Scène de rue à Santa Clara, photo par Villorejo/Alamy

Cependant, ce sentiment de respect pour la révolution à Tren Blindado se compare à peine à ce que je trouve à 10 minutes du centre de Santa Clara, au mausolée Che Guevara. Une statue de 22 pieds de haut du Che surplombe une pièce souterraine contenant sa dépouille et celles de 29 de ses rebelles et un musée racontant sa vie. L’humeur est sombre; même les touristes comprennent qu’il s’agit d’un lieu sacré pour les Cubains qui vivent encore les effets de la révolution (positifs et négatifs).
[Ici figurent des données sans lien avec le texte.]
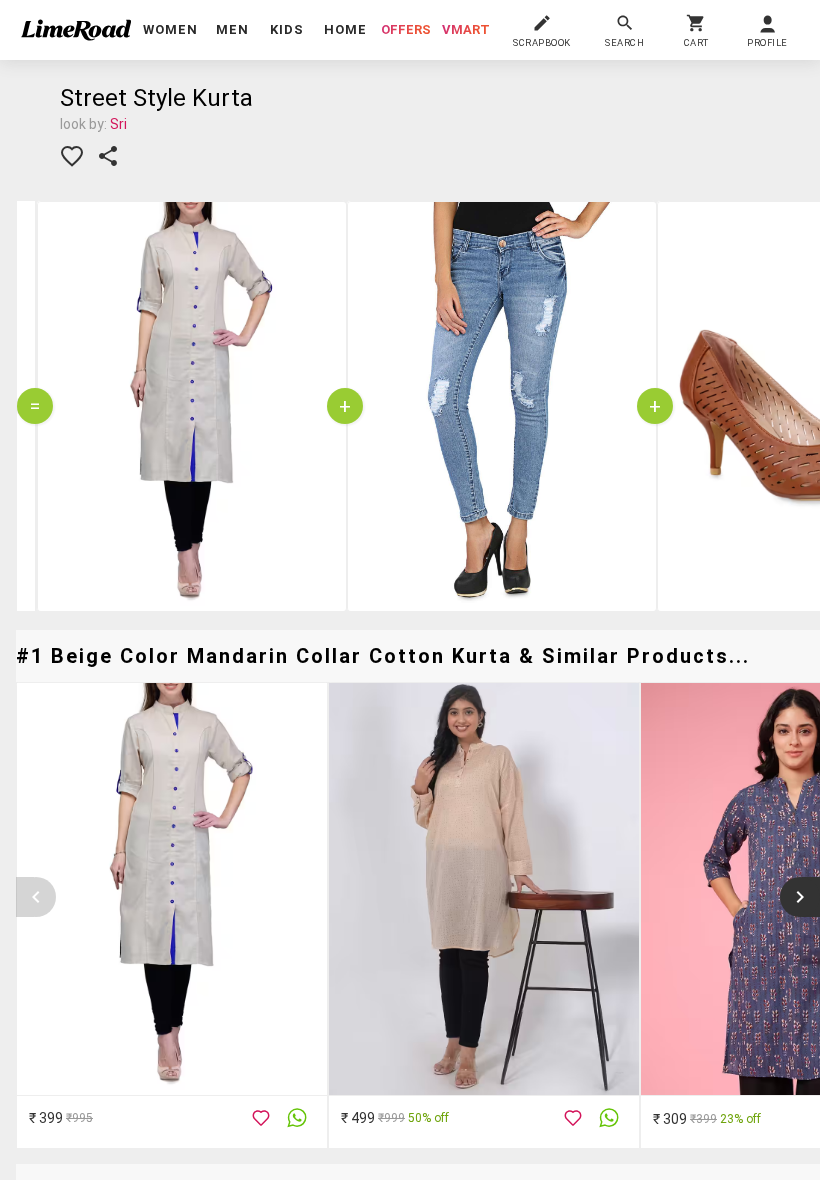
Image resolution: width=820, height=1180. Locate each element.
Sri (118, 124)
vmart (466, 29)
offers (406, 29)
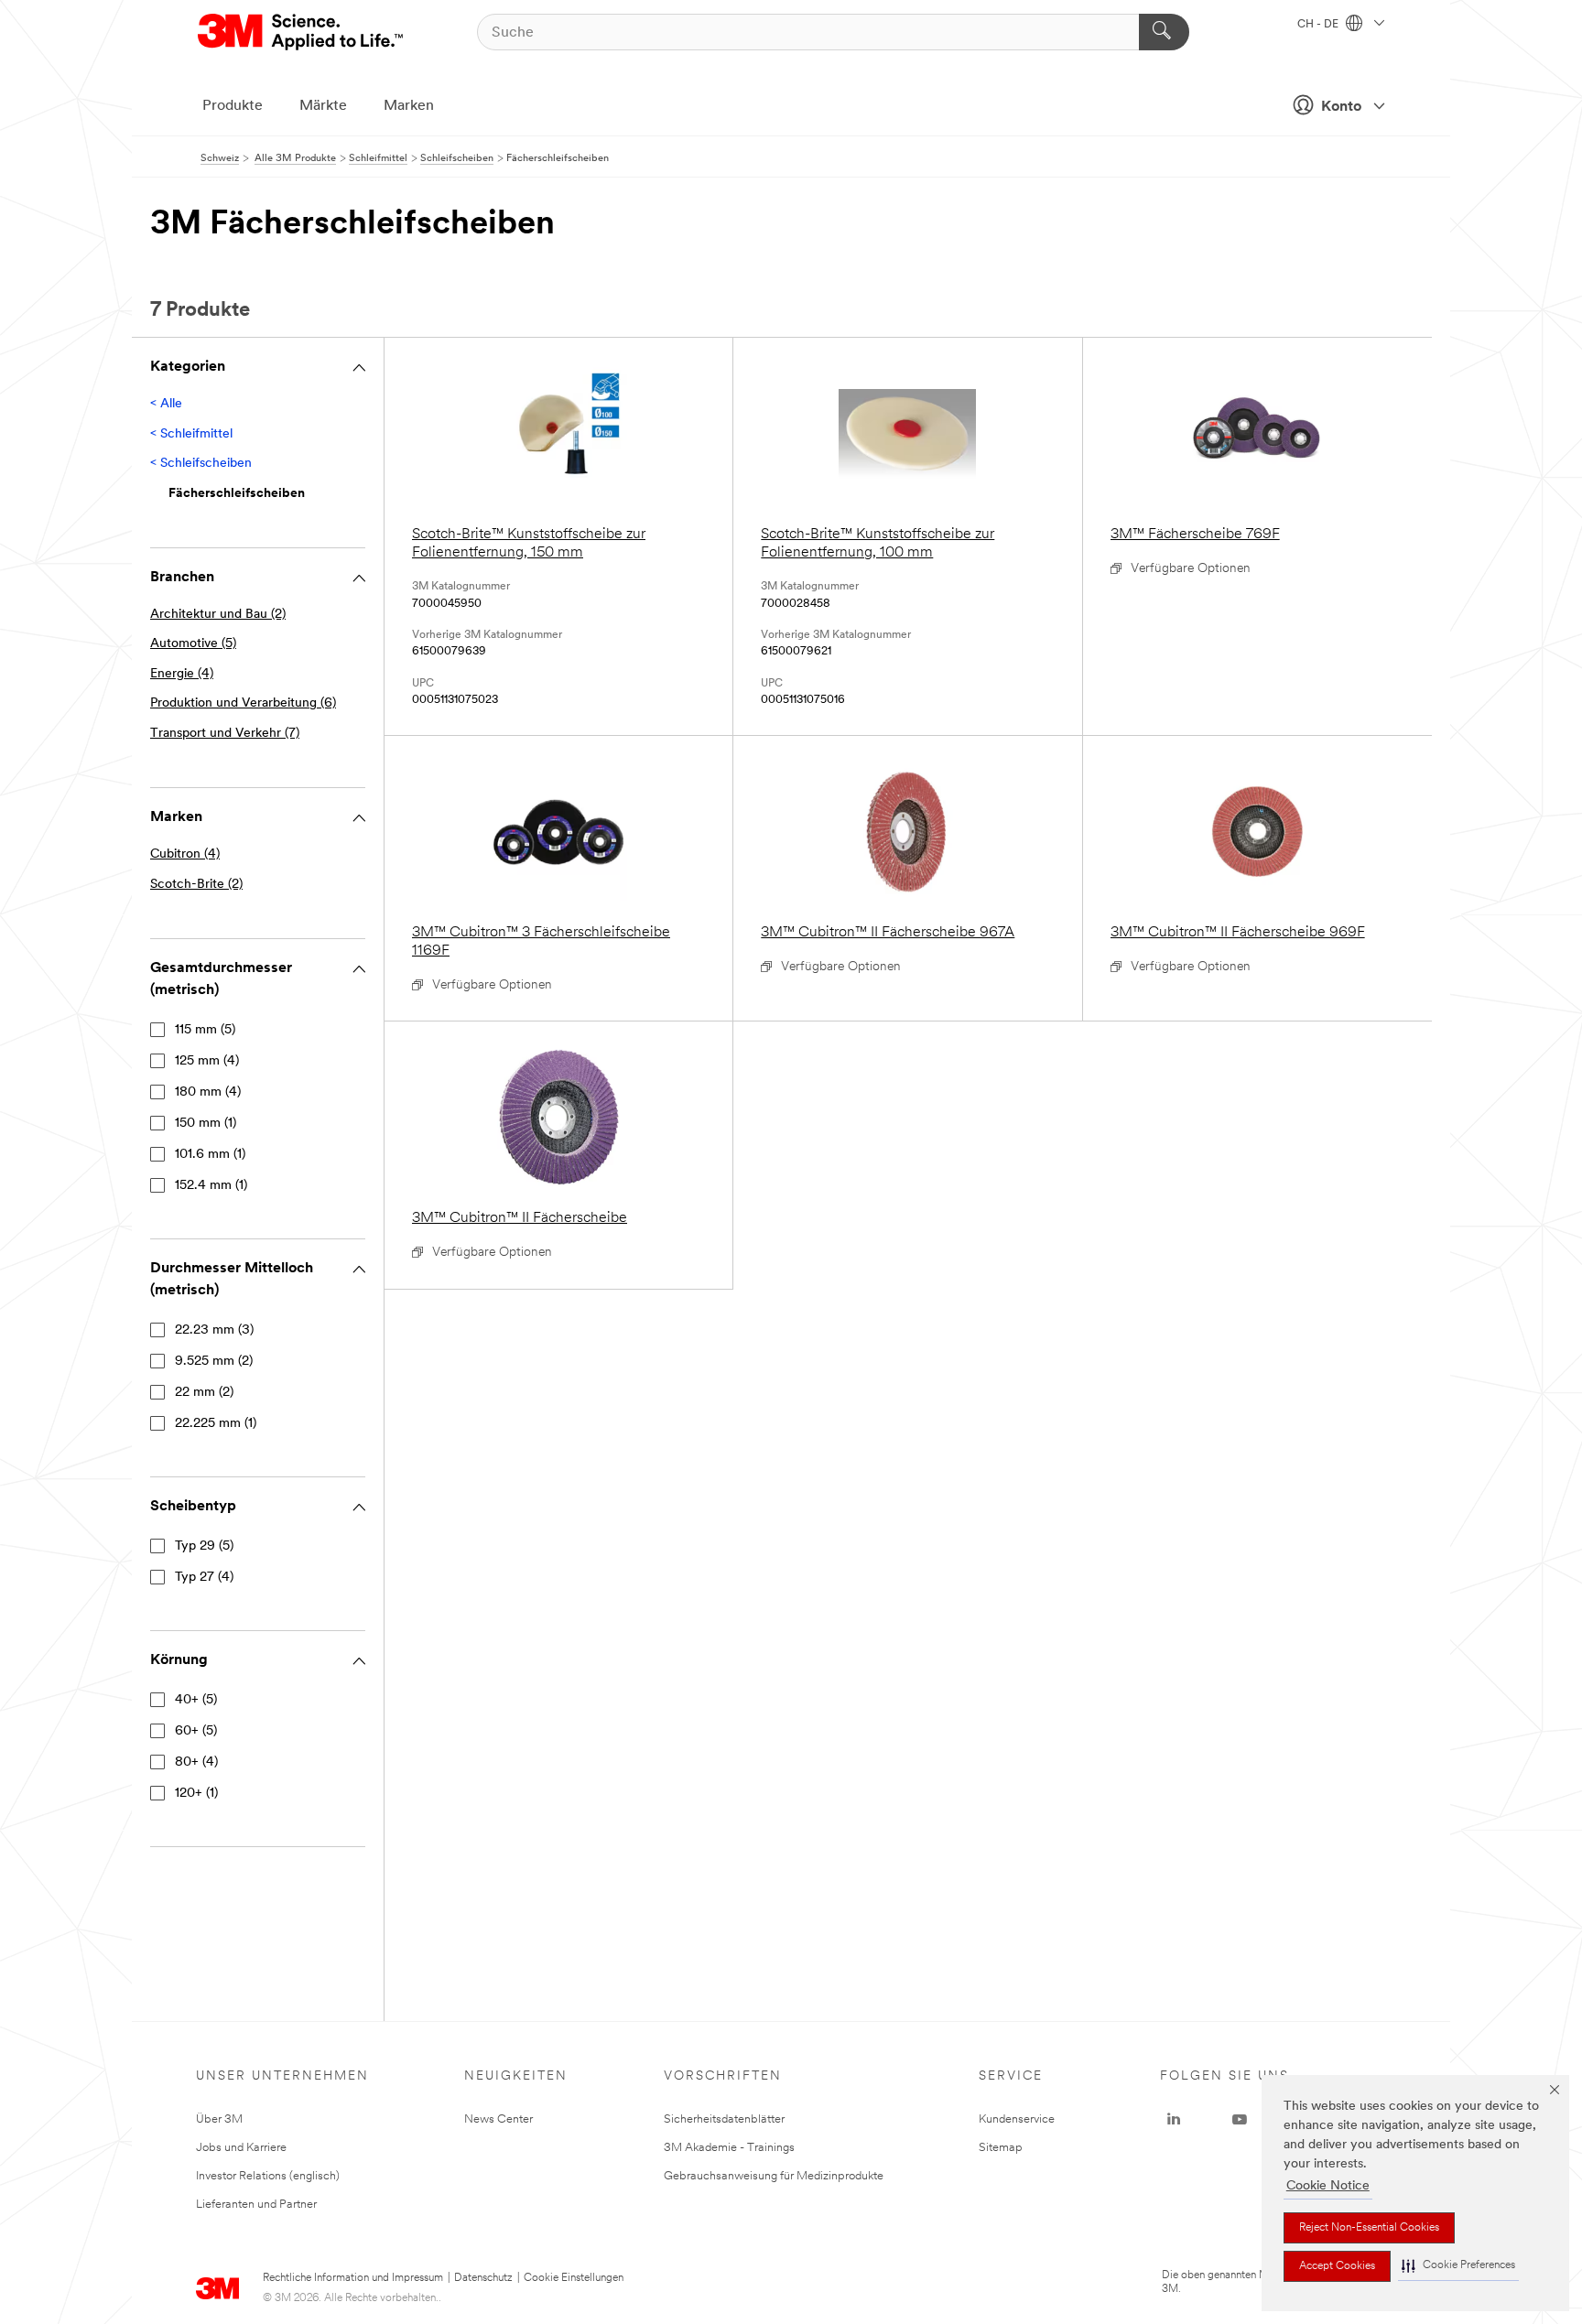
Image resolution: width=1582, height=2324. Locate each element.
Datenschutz (483, 2278)
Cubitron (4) (185, 854)
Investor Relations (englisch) (268, 2176)
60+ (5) (196, 1731)
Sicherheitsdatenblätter (724, 2119)
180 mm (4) (208, 1092)
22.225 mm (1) (215, 1424)
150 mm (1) (205, 1123)
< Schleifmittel (191, 434)
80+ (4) (196, 1762)
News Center (498, 2119)
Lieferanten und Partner (256, 2205)
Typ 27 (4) (204, 1577)
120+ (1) (196, 1793)
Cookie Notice (1328, 2186)
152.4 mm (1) (211, 1186)
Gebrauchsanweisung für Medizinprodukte (773, 2176)
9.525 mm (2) (214, 1361)
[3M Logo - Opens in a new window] (302, 32)
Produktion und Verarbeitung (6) (243, 703)
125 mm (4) (207, 1061)
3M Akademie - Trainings (729, 2148)
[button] (1458, 2266)
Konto (1341, 107)
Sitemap (1001, 2148)
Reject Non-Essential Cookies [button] (1369, 2227)
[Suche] (1164, 32)
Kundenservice (1017, 2119)
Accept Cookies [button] (1337, 2266)
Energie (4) (181, 674)
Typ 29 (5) (204, 1546)
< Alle (166, 404)
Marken (409, 106)
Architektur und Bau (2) (218, 615)
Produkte (232, 106)
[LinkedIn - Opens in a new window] (1173, 2120)
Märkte (323, 106)
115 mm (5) (205, 1030)
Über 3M (219, 2119)
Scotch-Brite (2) (196, 885)
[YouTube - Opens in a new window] (1239, 2120)
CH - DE (1319, 24)
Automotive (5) (193, 644)
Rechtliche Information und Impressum (353, 2278)
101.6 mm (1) (210, 1155)
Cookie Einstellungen (573, 2278)
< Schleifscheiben (201, 463)
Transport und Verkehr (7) (224, 733)
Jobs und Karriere (241, 2148)
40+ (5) (196, 1700)
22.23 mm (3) (214, 1330)
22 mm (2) (204, 1393)
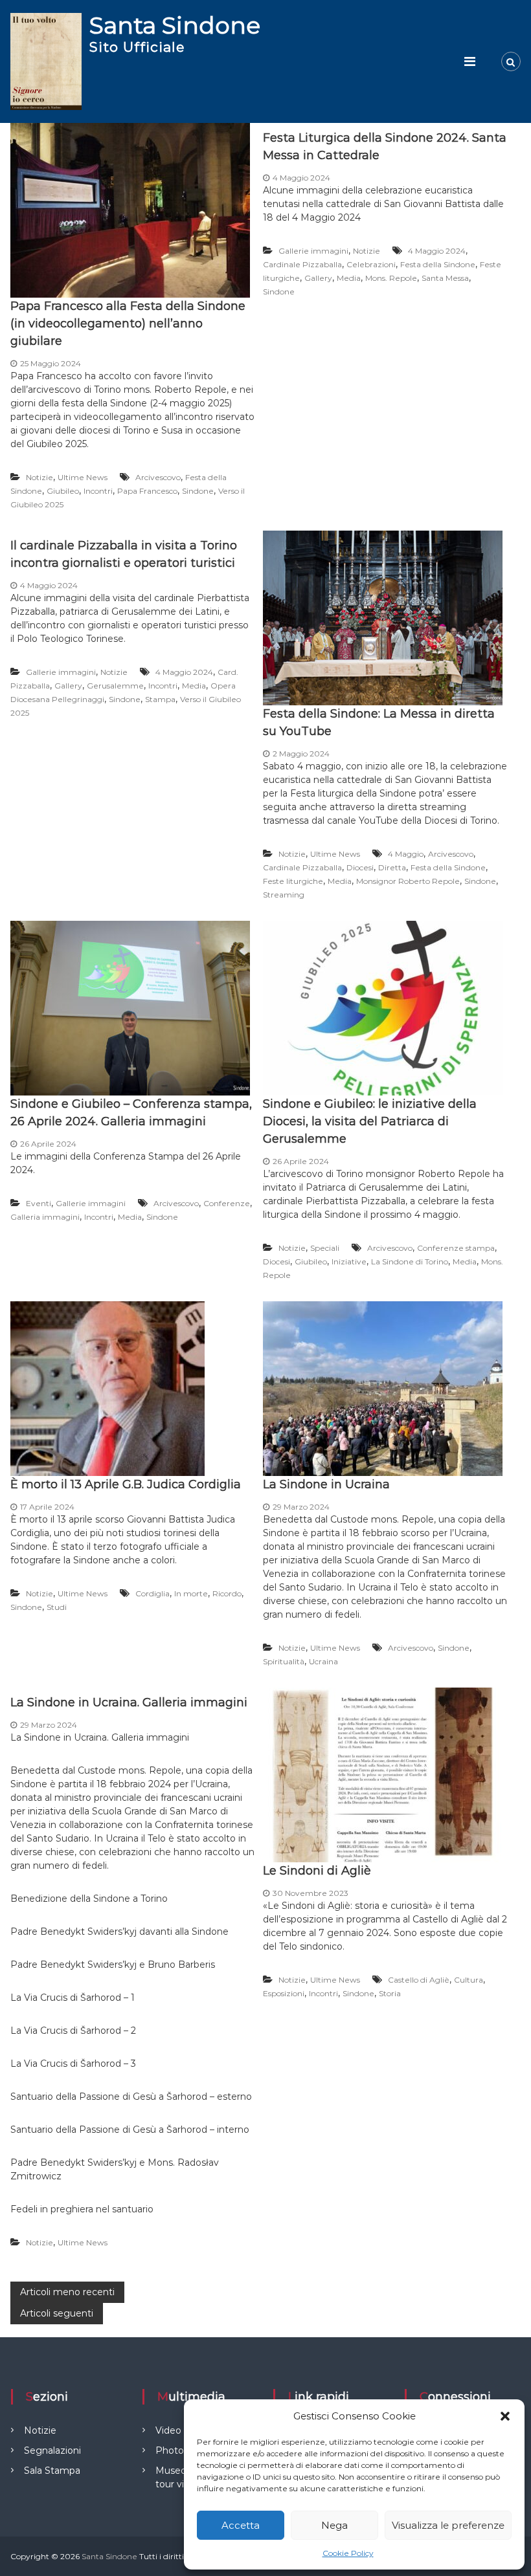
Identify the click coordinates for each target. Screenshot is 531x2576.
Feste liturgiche (293, 881)
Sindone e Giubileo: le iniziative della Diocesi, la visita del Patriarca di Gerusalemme (370, 1121)
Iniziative (349, 1261)
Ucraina (323, 1661)
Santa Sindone (174, 25)
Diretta (392, 867)
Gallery (318, 278)
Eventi (38, 1203)
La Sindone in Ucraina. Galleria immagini (128, 1702)
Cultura (468, 1980)
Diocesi (360, 867)
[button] (505, 2416)
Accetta (240, 2525)
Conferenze (226, 1203)
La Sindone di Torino (409, 1261)
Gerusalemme (115, 685)
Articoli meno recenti (67, 2292)
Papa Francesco (147, 491)
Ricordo (227, 1593)
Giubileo (63, 491)
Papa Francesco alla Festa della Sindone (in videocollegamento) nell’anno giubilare (127, 323)
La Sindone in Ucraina (326, 1484)
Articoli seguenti (56, 2313)
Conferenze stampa (456, 1248)
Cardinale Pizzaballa (302, 264)
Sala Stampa (52, 2470)
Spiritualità (283, 1661)
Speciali (324, 1248)
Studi (57, 1607)
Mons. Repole (391, 278)
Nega (334, 2525)
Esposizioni (283, 1993)
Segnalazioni (52, 2450)
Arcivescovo (158, 477)
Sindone (198, 491)
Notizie (39, 477)
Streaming (283, 894)
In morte (191, 1593)
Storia (390, 1993)
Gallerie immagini (313, 251)
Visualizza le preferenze (448, 2525)
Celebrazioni (371, 264)
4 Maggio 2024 (437, 251)
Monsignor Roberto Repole (408, 881)
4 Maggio (406, 854)
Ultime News (82, 477)
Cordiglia (152, 1593)
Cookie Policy (348, 2553)
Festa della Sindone (437, 264)
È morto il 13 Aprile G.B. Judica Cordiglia (125, 1484)
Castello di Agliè (418, 1980)
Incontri (98, 491)
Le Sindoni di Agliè (317, 1871)
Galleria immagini (45, 1217)
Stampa (160, 699)
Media (349, 278)
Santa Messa (445, 278)
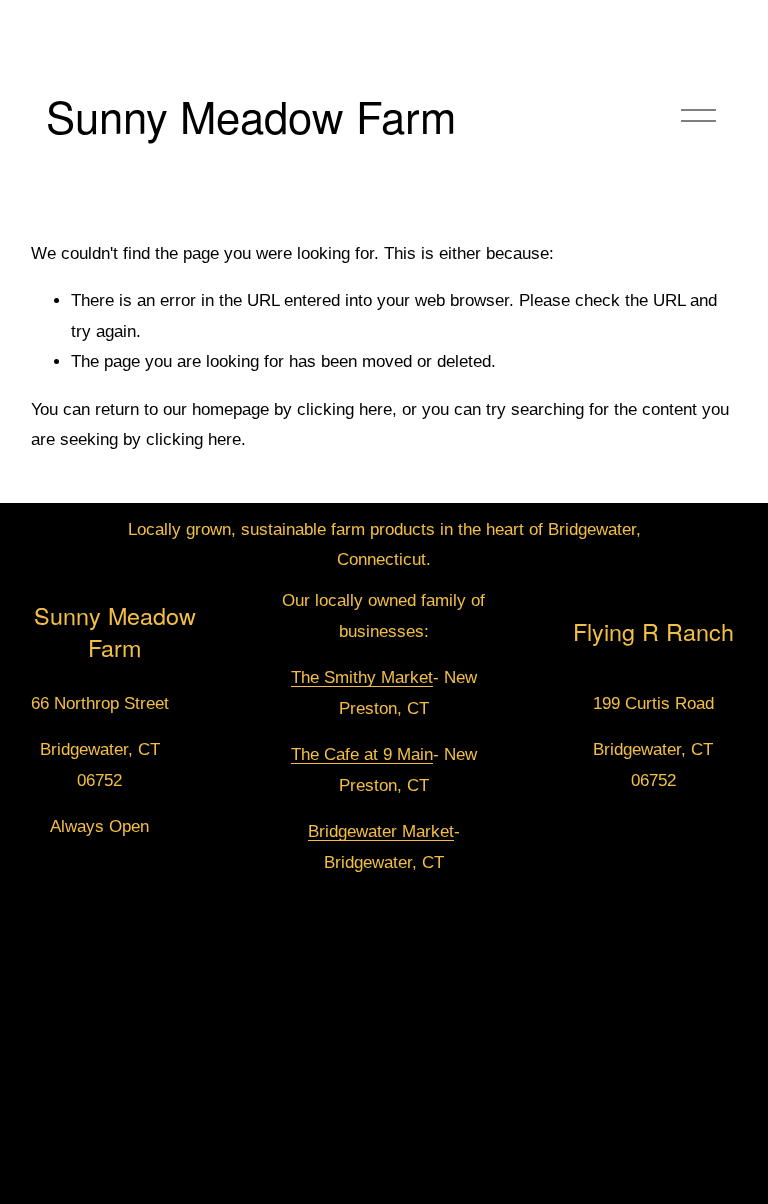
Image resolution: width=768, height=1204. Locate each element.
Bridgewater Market (381, 831)
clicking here (344, 409)
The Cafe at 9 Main (362, 754)
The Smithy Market (362, 677)
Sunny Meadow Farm (251, 115)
Cuba est certes célèbre pour ses plages, son climat chaud et sa beauté tropicale naturelle, mais c’est au centre du pays que je compris mieux que ce qui distingue cette île du reste des Caraïbes est sa riche culture, sa musique, son architecture, l’héritage de la révolution et le peuple fier qui rend hommage au passé tout en regardant vers le futur.

S’y rendre : WestJet dessert Varadero deux fois par semaine au départ de Toronto, et Santa Clara et Cayo Coco un fois par semaine au départ de Toronto.